### DATA IN THIS EXERCISE
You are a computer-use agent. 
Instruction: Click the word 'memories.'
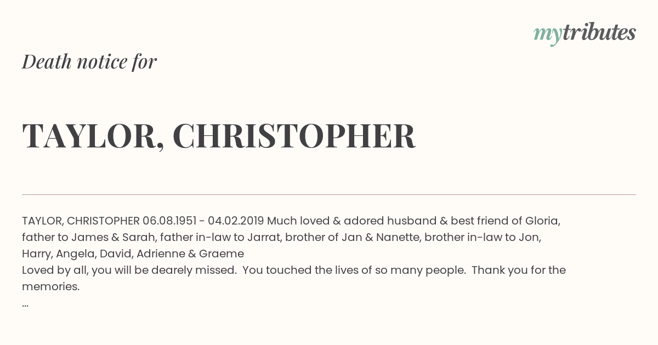click(x=51, y=286)
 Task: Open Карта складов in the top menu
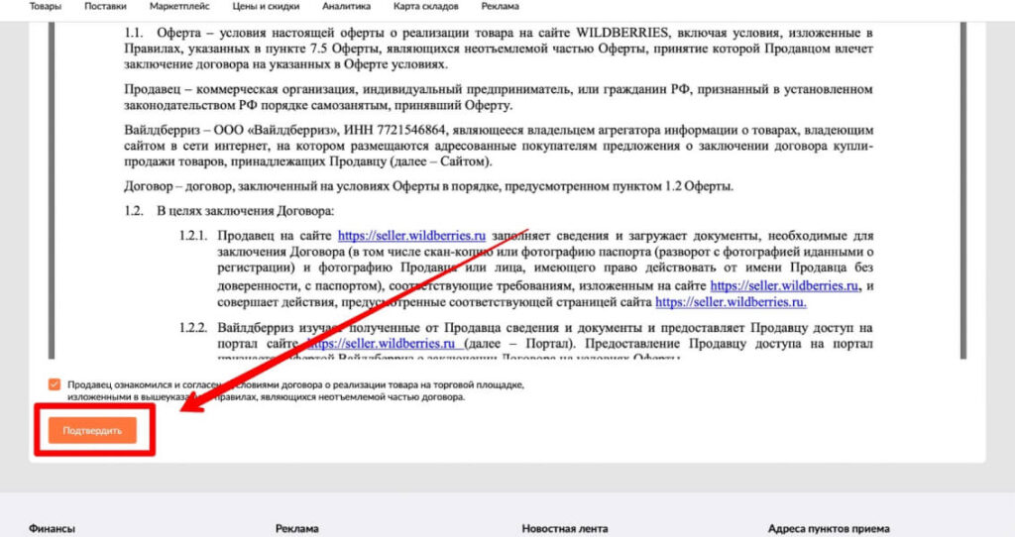point(426,7)
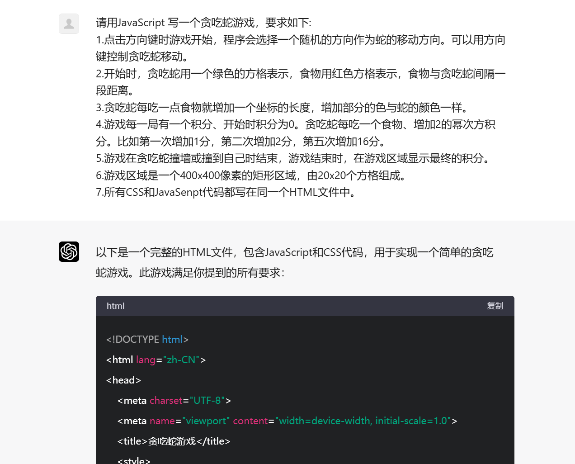
Task: Click the title 贪吃蛇游戏 code line
Action: pyautogui.click(x=174, y=441)
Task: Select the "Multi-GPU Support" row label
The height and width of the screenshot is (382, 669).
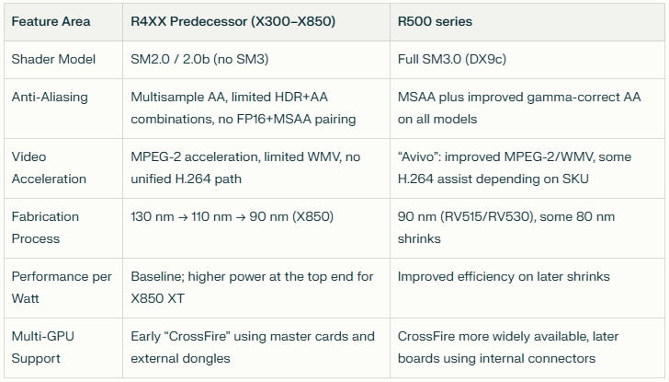Action: tap(43, 347)
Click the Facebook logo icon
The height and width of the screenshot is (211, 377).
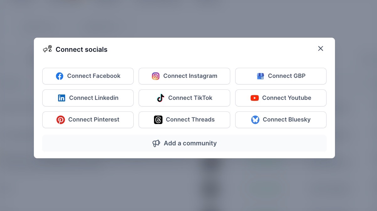(x=60, y=76)

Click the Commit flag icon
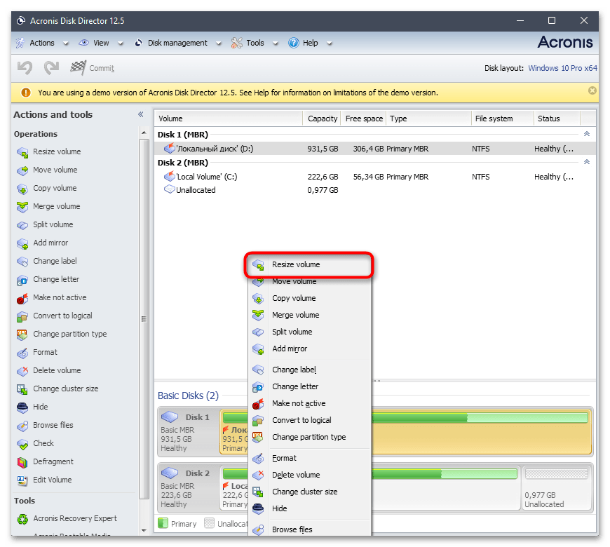(x=78, y=68)
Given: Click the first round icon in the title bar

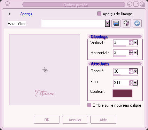Looking at the screenshot, I should [x=130, y=5].
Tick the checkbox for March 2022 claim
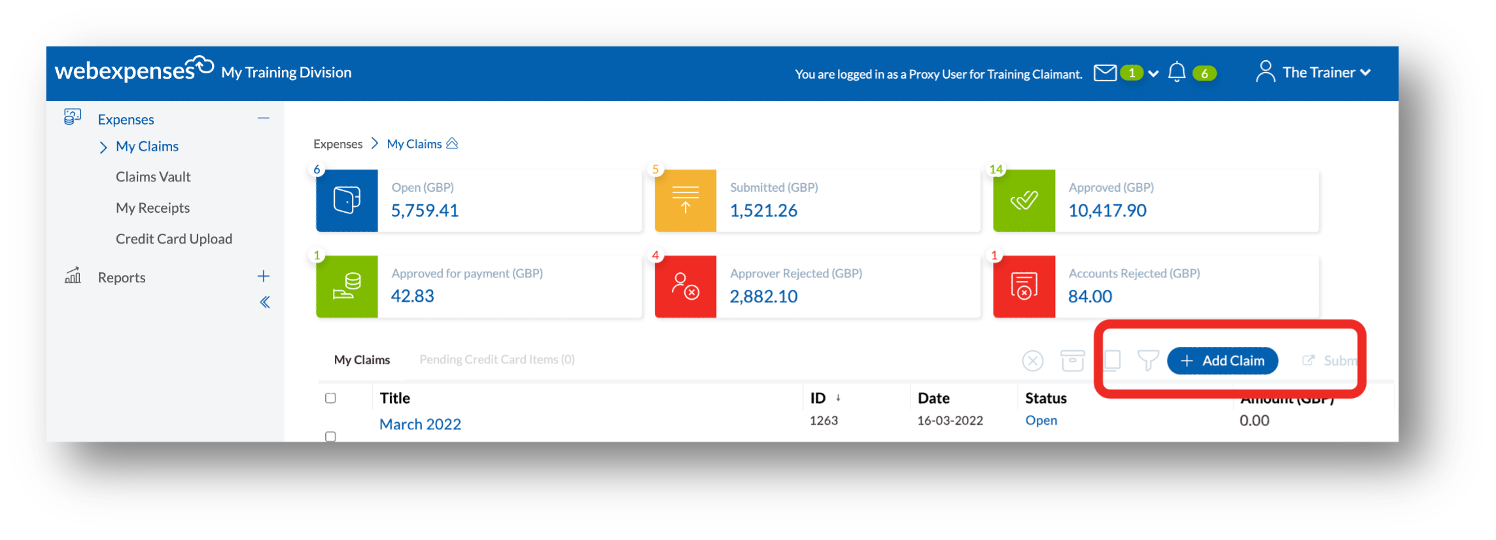The width and height of the screenshot is (1496, 540). 330,436
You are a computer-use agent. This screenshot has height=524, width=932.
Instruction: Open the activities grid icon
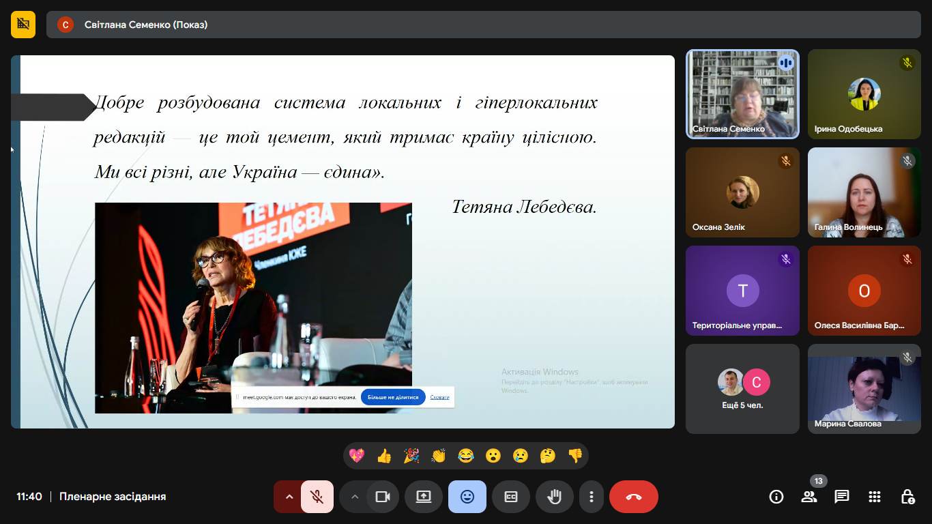875,497
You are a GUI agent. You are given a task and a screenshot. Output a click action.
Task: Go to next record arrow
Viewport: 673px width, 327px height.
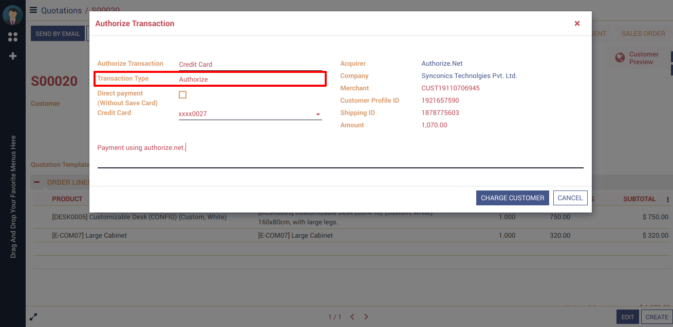366,317
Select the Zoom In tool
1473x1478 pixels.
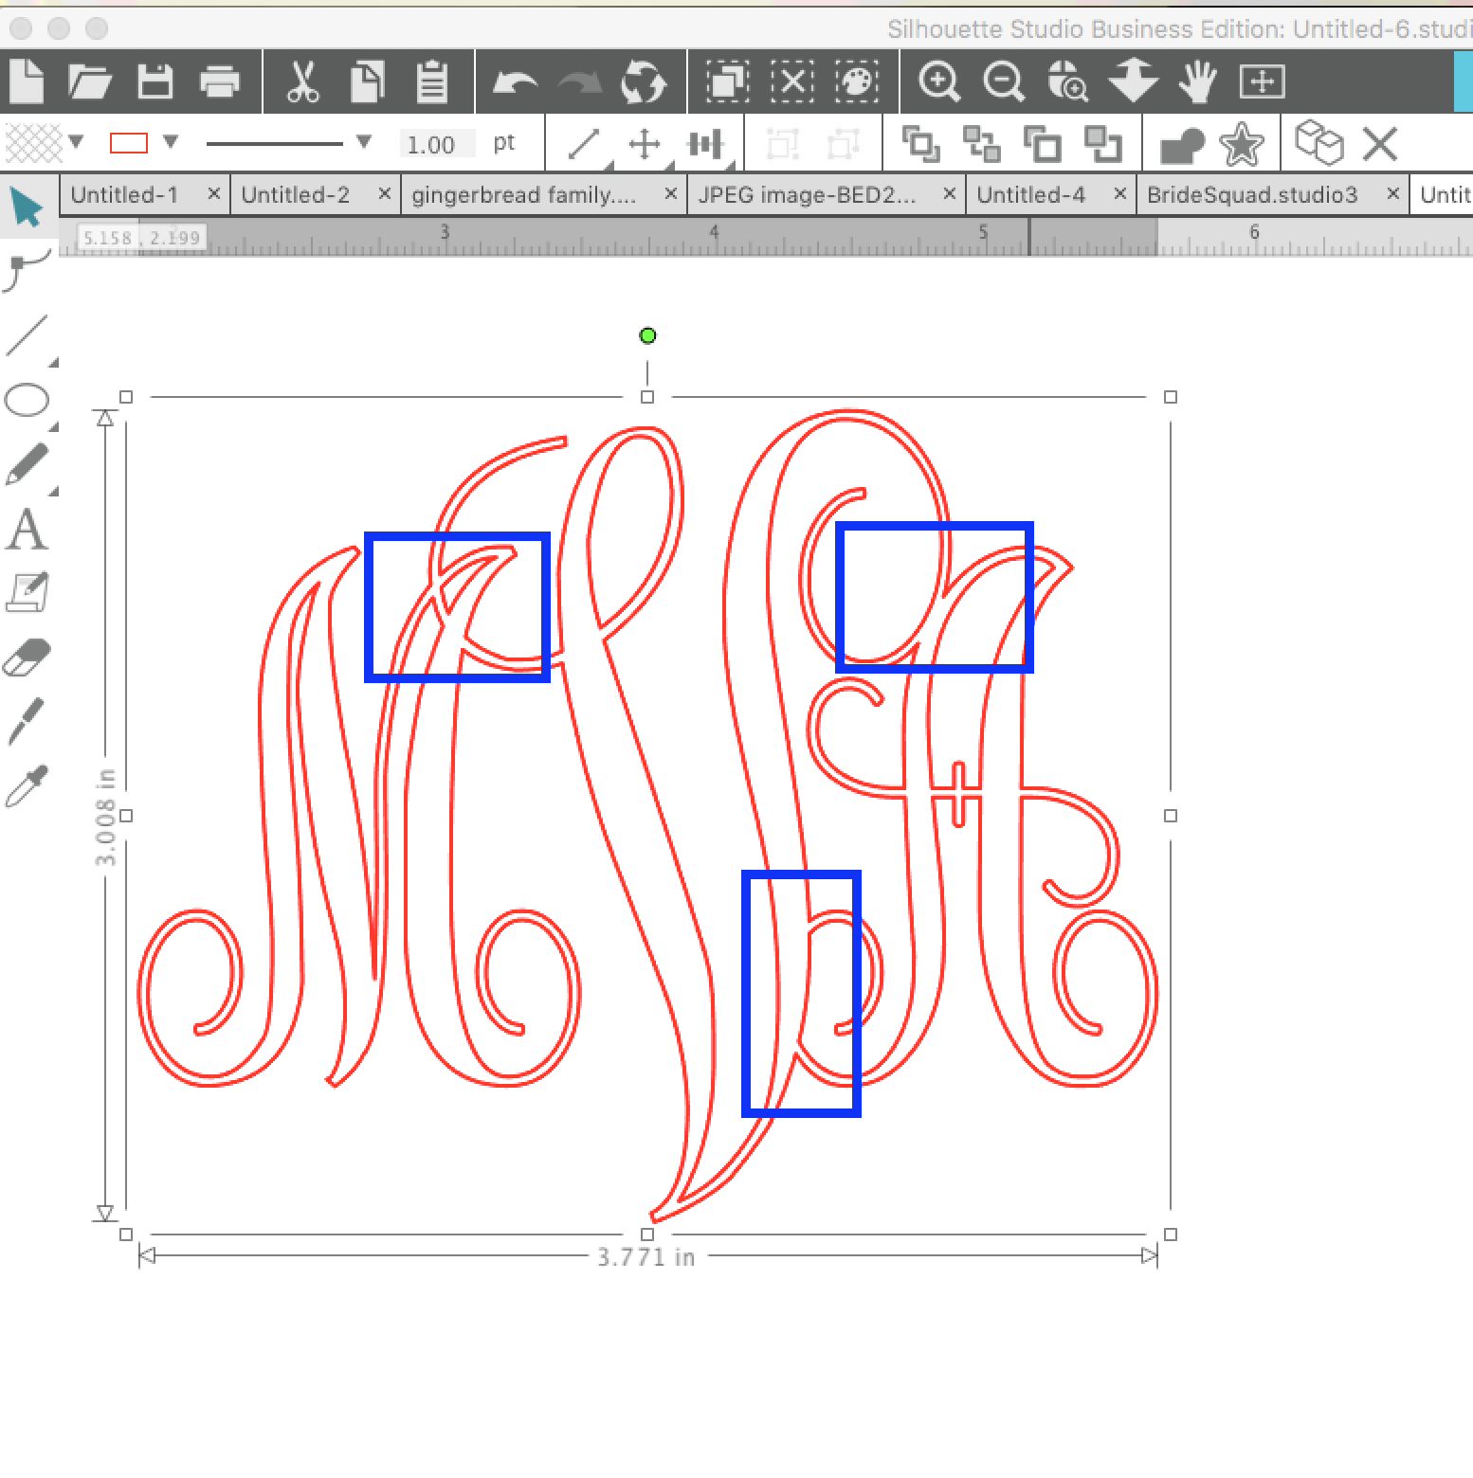pyautogui.click(x=938, y=81)
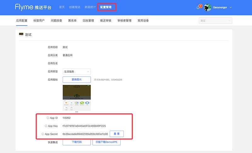Click the 更换图片 button
252x153 pixels.
[77, 79]
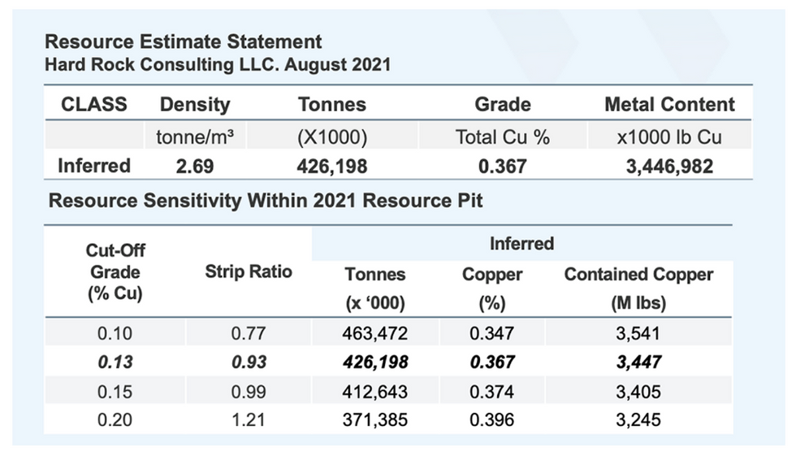Select the Cut-Off Grade column header
Image resolution: width=796 pixels, height=460 pixels.
pyautogui.click(x=114, y=272)
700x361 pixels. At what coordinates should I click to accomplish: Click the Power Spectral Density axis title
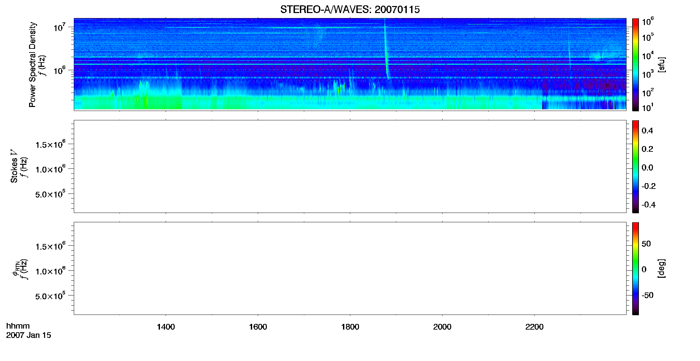32,65
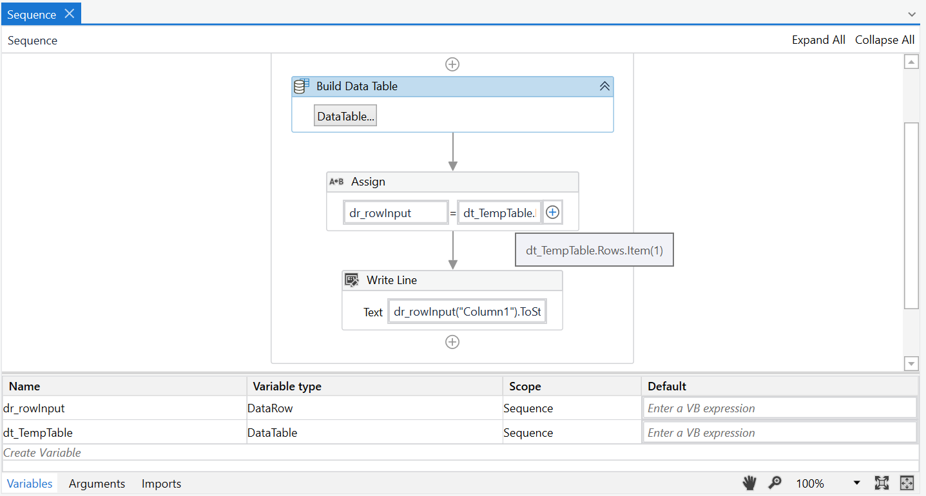Open the Imports tab
The width and height of the screenshot is (926, 496).
(x=161, y=484)
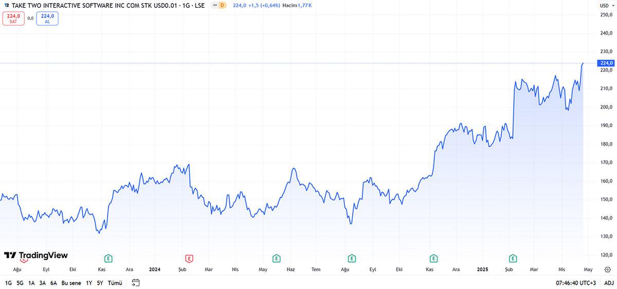Viewport: 617px width, 289px height.
Task: Click the earnings marker near Ağu 2024
Action: (352, 258)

### WHAT TO WORK ON
Every line of the material that holds "agent" should be copied out as the answer.

### ANSWER TO THIS TASK
You are a computer-use agent. 
You are a computer-use agent. This screenshot has height=524, width=932.
You are a GUI agent. You are given a task and a screenshot. Output a click action.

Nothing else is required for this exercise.